Chad Hellenius, the Assistant Curator at The Exploration Place, describes the exhibit with genuine enthusiasm. Buster represents something rare in paleontology: a complete enough specimen to warrant naming and display, and a geographic specificity that makes it scientifically significant. The life-size reconstruction allows visitors to grasp the animal's actual proportions in a way that photographs or drawings cannot convey. The smaller model serves a different purpose—it invites touch, play, and the kind of imaginative engagement that turns a child's museum visit into a memory.

The path to Buster's discovery was neither straightforward nor swift. Paleontologists at the Royal BC Museum eventually identified the species, but the bones themselves had been sitting in collections for decades. A geologist working in the 1970s had unearthed them while pursuing an entirely different line of research. He was not looking for dinosaurs. He was looking for something else entirely, and the fossilized remains simply came up in the process. This is how paleontology often works—not through deliberate hunts for specific creatures, but through the patient accumulation of specimens that later researchers recognize as significant.

The gap between discovery and identification speaks to the nature of scientific work. Bones alone do not always tell their story immediately. They must be cleaned, catalogued, compared, and contextualized. They must be studied against other specimens, against geological records, against the slow accumulation of knowledge about what lived where and when. In this case, decades passed before someone recognized that these particular bones represented something new to science, something unique to this corner of the world.

The exhibit itself is a travelling show, which means it will move on from Prince George eventually. But for now, it offers residents and visitors a chance to stand before evidence of a creature that walked or lived in what is now British Columbia, in some distant geological epoch. Buster is a reminder that the ground beneath our feet holds secrets, and that those secrets sometimes emerge not through grand expeditions but through the quiet work of researchers who recognize significance in what others might have overlooked.

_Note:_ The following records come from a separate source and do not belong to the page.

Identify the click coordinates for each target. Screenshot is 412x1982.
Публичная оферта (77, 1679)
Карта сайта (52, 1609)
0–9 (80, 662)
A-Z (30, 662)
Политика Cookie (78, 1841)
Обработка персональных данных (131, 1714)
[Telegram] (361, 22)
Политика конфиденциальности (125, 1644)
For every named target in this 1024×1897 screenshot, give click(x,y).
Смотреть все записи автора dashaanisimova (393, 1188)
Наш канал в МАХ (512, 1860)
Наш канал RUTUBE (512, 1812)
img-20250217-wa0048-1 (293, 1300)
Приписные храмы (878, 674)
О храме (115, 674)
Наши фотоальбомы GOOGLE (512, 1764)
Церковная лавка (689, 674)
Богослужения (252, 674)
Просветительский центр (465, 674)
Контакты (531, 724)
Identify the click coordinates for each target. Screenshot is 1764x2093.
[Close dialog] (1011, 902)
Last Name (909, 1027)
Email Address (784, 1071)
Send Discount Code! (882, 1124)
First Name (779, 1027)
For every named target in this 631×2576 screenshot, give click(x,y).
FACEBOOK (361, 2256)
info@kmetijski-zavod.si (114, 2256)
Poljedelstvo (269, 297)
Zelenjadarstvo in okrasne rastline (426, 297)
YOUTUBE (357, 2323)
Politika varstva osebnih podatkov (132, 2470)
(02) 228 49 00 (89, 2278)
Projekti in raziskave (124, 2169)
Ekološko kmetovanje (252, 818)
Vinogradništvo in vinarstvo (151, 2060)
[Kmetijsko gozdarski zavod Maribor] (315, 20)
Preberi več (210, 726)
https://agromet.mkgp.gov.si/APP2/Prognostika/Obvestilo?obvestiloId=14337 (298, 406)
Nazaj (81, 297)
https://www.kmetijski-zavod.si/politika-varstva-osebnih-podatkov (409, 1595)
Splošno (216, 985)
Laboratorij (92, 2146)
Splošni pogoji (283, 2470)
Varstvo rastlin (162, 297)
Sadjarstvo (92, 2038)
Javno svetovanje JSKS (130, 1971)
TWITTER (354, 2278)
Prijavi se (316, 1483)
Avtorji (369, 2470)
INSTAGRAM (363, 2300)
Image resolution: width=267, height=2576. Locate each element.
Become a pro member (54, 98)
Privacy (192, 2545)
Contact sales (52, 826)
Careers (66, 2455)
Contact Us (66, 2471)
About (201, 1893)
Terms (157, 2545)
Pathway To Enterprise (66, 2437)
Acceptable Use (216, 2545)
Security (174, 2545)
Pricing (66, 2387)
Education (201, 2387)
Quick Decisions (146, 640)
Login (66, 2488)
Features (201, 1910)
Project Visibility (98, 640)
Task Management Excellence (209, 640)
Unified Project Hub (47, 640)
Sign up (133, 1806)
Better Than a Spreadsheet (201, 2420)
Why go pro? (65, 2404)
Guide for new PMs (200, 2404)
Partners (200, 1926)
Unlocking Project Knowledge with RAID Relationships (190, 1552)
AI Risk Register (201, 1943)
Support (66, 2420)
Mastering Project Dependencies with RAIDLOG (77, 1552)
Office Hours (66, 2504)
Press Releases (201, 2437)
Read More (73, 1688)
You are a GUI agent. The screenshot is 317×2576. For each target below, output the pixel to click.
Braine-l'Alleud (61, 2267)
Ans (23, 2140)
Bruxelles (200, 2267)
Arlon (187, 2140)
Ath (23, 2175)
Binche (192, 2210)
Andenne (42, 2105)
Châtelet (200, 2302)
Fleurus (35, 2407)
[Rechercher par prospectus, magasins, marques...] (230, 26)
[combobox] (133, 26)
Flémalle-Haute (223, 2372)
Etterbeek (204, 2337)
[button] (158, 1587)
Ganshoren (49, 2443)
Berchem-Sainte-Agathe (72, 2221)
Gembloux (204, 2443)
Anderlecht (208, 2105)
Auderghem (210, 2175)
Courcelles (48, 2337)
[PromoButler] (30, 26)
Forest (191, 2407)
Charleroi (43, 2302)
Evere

It's a fantastic exhibit. Of course, the highlight of it is Buster the Dinosaur, a brand new species of dinosaur only known here in B.C. so far, and the only one of its kind so far.
— Chad Hellenius, Assistant Curator at The Exploration Place
Paleontology happens that way by accident, a lot of the time
— Chad Hellenius
A Conversa do Hearth Outra perspectiva sobre a história
Inventor

Why does it matter that Buster was only discovered now, when the bones have been around since the seventies?

Model

Because paleontology isn't like archaeology—you don't always know what you're looking at when you first find it. Those bones sat in a collection until someone had the knowledge and the comparative material to say, "This is something we've never seen before." That's the real discovery.

Inventor

So the geologist who found them wasn't even looking for dinosaurs?

Model

No. He was doing something completely different. That's actually the norm in paleontology. You stumble onto these things. You're digging for one reason and suddenly you've got a fossil in your hands.

Inventor

What makes Buster unique enough to warrant its own exhibit?

Model

It's the only one of its kind we know of, and it's only been found in BC. That's significant. It tells us something about what lived here, what the ecosystem was like. And it's complete enough to reconstruct, which not all fossils are.

Inventor

Why have a life-size model and a small one?

Model

The life-size one shows you what you're actually dealing with—the real proportions, the real scale. The small one lets kids touch it, engage with it. That's how you make paleontology real for people.

Inventor

Does finding Buster change how we understand BC's prehistoric past?

Model

It adds a piece to the puzzle. Every new species tells us something about the climate, the geography, the food chains of that time. Buster is one more voice in that conversation.